EXERCISE:
Count the lines below containing "computer". Number only.

RECORDS FOR PROCESSING:
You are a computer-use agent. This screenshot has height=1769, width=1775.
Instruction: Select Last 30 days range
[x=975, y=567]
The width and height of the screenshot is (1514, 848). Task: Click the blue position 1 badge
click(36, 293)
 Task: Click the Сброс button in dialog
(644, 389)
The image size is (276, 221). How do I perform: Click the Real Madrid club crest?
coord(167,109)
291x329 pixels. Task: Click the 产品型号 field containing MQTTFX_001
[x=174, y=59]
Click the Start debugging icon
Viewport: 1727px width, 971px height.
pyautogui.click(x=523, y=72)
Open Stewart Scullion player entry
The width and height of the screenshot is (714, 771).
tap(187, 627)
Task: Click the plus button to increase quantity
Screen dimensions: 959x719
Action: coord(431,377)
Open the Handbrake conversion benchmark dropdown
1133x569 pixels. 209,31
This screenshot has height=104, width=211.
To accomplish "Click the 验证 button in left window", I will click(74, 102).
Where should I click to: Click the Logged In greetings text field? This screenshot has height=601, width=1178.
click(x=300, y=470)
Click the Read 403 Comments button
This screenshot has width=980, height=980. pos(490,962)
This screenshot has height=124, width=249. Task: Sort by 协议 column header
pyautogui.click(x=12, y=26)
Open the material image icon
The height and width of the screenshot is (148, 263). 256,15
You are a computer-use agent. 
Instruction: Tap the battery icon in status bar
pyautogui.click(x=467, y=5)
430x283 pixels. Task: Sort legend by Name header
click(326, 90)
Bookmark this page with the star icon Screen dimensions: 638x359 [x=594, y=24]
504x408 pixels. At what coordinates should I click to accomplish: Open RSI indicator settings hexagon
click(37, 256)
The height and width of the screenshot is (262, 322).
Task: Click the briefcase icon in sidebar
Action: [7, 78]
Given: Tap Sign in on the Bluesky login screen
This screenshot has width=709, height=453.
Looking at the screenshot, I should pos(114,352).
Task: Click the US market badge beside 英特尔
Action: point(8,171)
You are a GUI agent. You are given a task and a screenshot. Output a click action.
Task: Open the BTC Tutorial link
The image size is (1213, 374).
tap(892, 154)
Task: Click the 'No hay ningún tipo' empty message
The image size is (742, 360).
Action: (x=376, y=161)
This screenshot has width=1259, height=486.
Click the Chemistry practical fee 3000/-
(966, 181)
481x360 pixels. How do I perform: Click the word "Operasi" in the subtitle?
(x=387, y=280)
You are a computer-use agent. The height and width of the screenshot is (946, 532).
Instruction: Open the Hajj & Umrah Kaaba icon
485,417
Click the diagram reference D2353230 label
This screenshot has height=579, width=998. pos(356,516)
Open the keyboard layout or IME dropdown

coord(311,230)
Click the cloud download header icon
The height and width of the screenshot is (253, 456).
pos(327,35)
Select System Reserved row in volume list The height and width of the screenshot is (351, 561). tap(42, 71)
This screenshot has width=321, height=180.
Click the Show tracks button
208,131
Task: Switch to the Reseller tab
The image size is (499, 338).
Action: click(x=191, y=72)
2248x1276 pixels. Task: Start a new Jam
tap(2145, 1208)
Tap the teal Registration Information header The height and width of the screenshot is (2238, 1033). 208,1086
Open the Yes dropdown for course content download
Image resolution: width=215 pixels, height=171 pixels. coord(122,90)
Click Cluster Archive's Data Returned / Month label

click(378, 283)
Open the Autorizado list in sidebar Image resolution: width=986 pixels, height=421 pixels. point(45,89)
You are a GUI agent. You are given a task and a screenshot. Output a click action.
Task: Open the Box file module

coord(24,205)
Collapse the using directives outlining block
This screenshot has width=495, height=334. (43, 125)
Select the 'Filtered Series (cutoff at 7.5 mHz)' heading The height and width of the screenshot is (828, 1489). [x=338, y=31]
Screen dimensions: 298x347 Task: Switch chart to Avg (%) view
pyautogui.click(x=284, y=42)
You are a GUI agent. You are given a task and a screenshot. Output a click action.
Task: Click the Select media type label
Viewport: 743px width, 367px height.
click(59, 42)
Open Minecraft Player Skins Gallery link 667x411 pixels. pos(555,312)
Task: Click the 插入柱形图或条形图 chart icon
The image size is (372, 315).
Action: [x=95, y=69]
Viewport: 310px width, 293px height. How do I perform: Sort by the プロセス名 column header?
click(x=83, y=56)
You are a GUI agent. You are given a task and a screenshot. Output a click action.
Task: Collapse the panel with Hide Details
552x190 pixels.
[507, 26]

RESPONSE BELOW:
3